### EXERCISE AIM
In the data below, restate exactly the lines from the one with "Open the 決算(K) menu" to the final line, both included, but not the pictures.

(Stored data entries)
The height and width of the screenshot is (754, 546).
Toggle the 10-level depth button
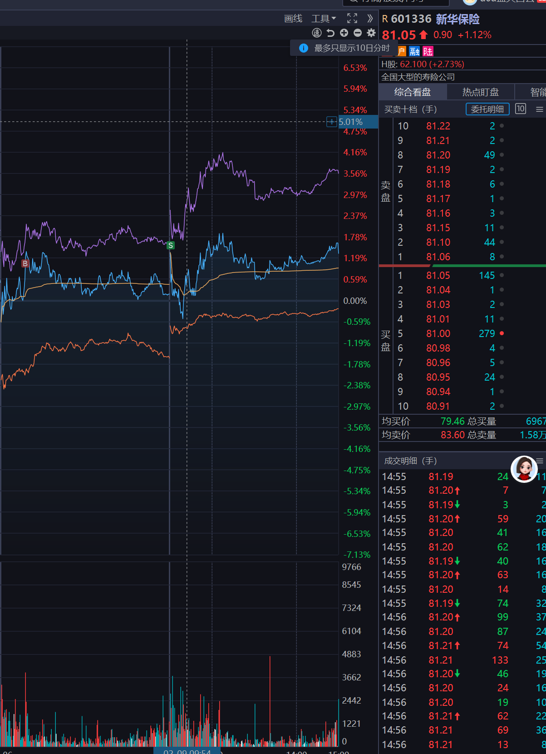pyautogui.click(x=521, y=109)
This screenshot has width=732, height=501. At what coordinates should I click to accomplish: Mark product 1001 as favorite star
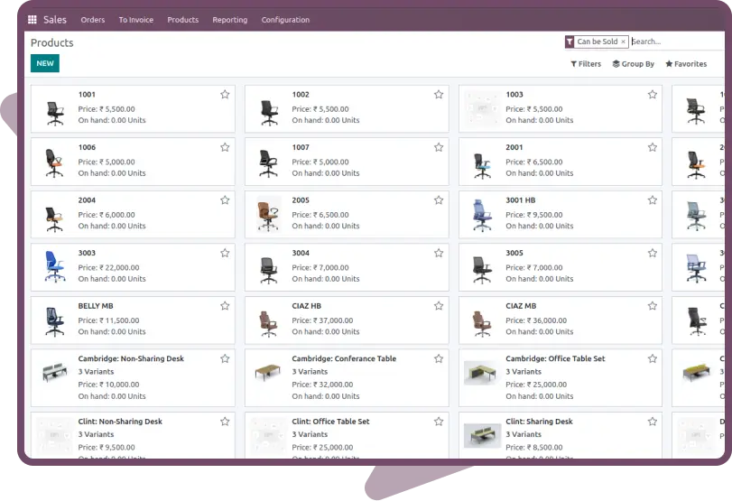coord(225,95)
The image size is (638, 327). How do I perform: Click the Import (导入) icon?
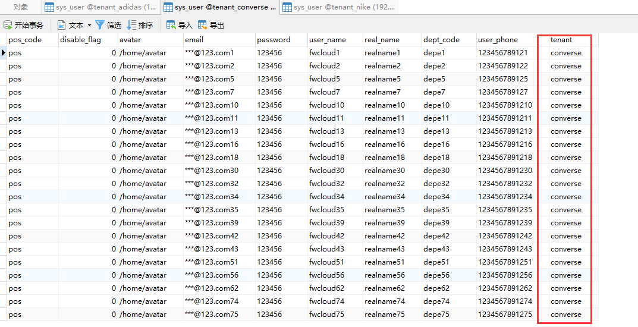pyautogui.click(x=171, y=25)
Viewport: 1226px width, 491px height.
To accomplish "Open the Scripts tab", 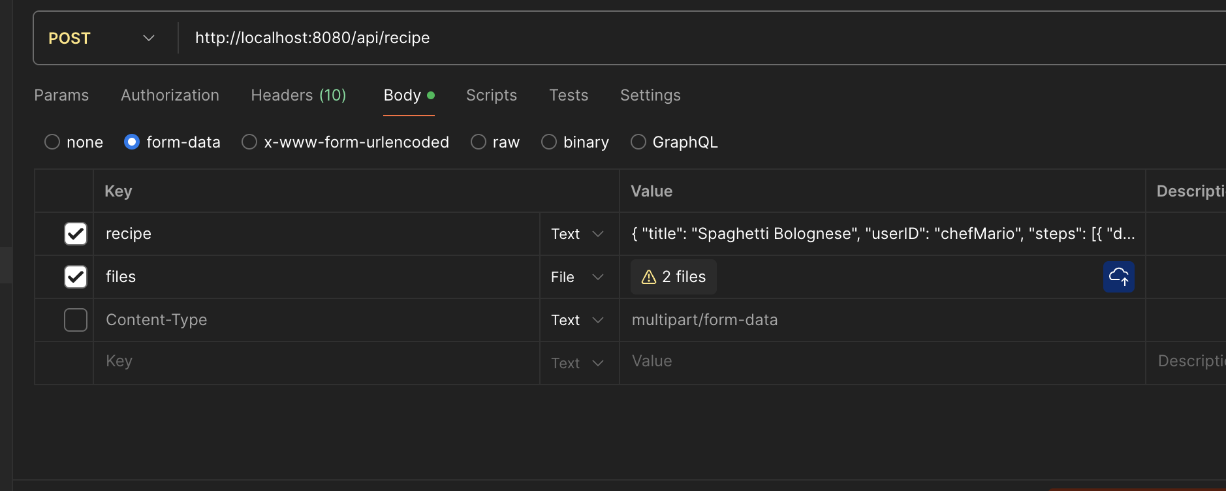I will (x=491, y=95).
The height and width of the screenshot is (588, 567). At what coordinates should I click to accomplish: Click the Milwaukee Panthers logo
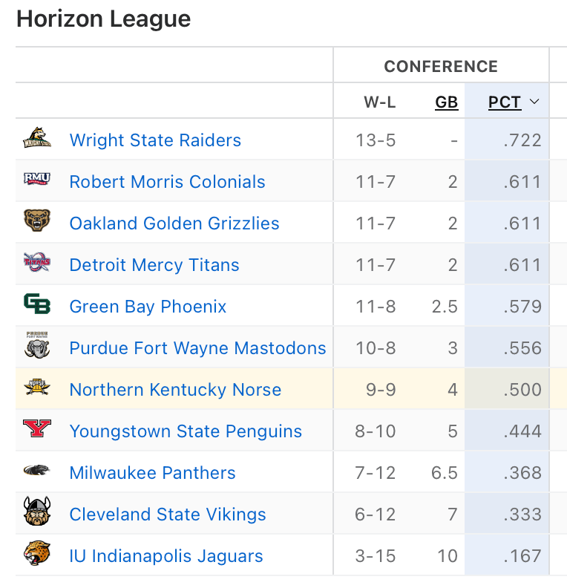click(x=37, y=471)
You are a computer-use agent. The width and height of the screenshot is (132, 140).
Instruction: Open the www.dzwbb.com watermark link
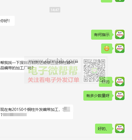click(53, 60)
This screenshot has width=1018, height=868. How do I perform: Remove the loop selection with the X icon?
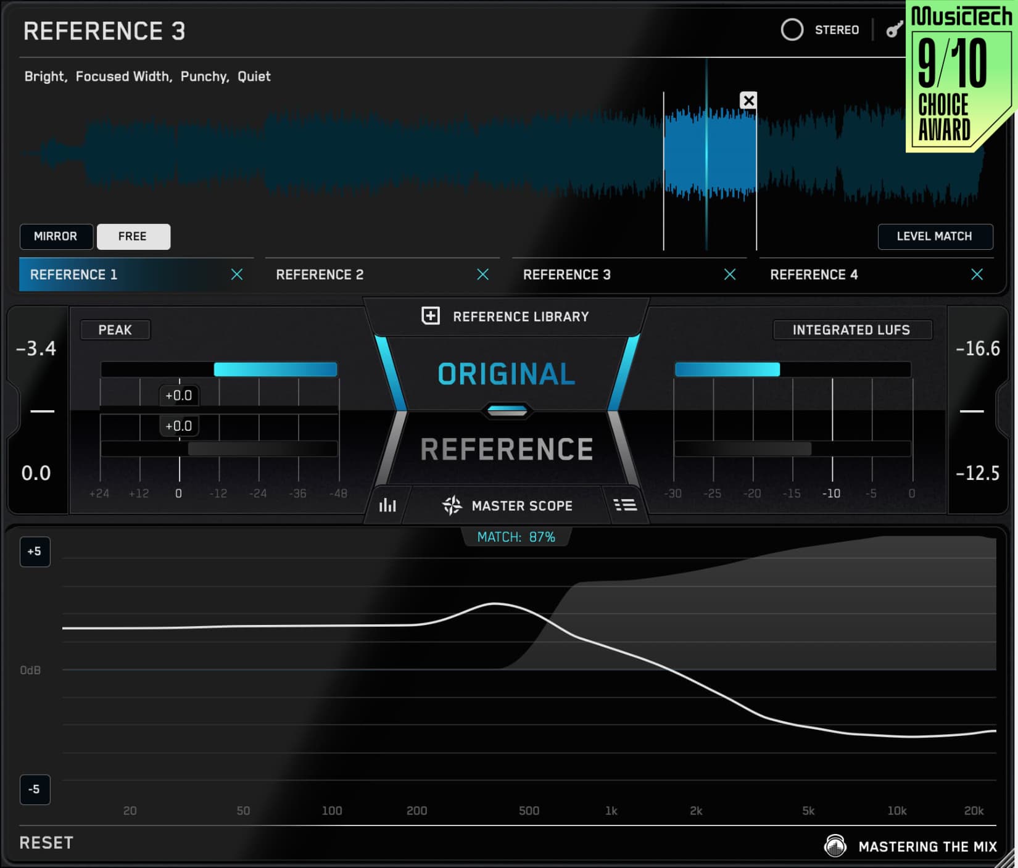point(748,101)
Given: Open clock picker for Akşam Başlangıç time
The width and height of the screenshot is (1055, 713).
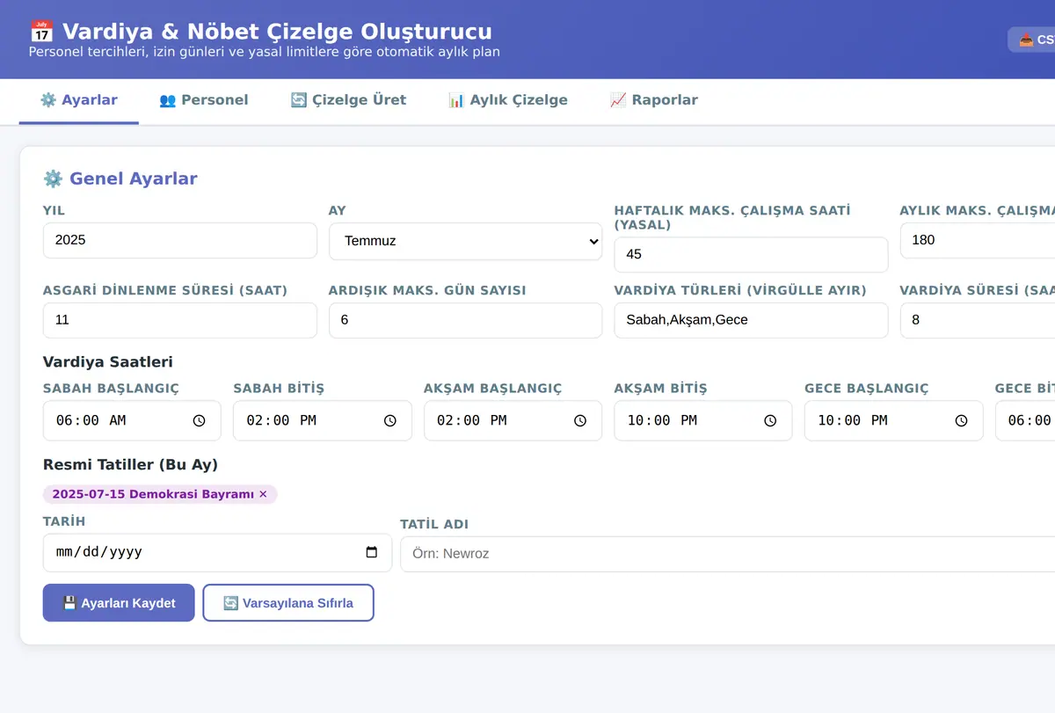Looking at the screenshot, I should (580, 421).
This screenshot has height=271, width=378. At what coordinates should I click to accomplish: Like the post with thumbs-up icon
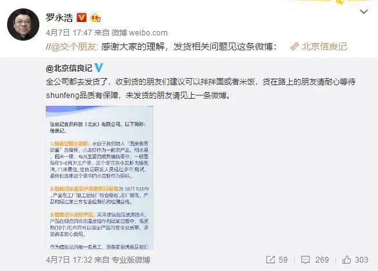click(x=346, y=259)
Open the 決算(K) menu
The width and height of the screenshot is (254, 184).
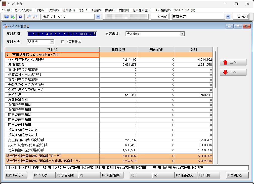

### RESULT BELOW
Open the 決算(K) menu
The width and height of the screenshot is (254, 184).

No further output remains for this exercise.